Throughout Paint This Town, Old Crow bring their spirited reflection to an endlessly eclectic sound, spiking their songs with elements of everything from gospel (on “Gloryland,” a heavy-hearted lament for our failure to care for each other) to Southern highlands balladry (on “Honey Chile,” a melancholy love song graced with soaring harmonies and swooning fiddle melodies). That deliberate unpredictability has defined Old Crow since their earliest days, when they got their start busking on the streets with pawnshop-bought instruments. Through the years, they’ve continually breathed new life into their sound by inviting new musicians into the fold; to that end, Paint This Town marks the first album to include Jerry Pentecost (drums, mandolin), Mike Harris (slide guitar, guitar, mandolin, banjo, dobro, vocals), and Mason Via (guitar, gitjo, vocals). “We were auditioning new members during the process of putting the studio together—so if you signed up to be in this band, you got handed a paint roller and a list of songs to learn,” says Secor. As they got Hartland Studio up and running, Old Crow also launched the Hartland Hootenanny: an hour-long variety show livestreamed every Saturday night during lockdown, with guest appearances from the likes of Amythyst Kiah, Billy Strings, Marty Stuart, and The War and Treaty. “The Hartland Hootenanny kept us joyous during what could’ve been a very bleak time,” Secor says. “It helped us process the experience of Covid and George Floyd’s death and all the urgent cries for change, but at the same time we talked about full moons and football and summer camp—which in a way symbolizes everything we are as a band.”

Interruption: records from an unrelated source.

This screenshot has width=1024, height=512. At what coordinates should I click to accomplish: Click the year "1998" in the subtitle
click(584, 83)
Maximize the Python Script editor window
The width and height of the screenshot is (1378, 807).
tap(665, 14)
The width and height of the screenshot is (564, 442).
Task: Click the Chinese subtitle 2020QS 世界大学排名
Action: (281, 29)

Indeed, Old Crow ultimately consider that mingling of the joyous and the profound to be the very life force of their collective. “At the end of the day, we’re still just trying to stop you on the street and get you to put a dollar in the guitar case,” says Jahnig. “Then once we’ve got your attention, we’re gonna tell you about things like the opioid epidemic and the Confederate flag and what’s happening with the environment—but we’re gonna do it with a song and dance. We feel a great obligation to talk about the more difficult things happening out there in the world, but we also feel obligated to make sure everyone’s having a great time while we do it.”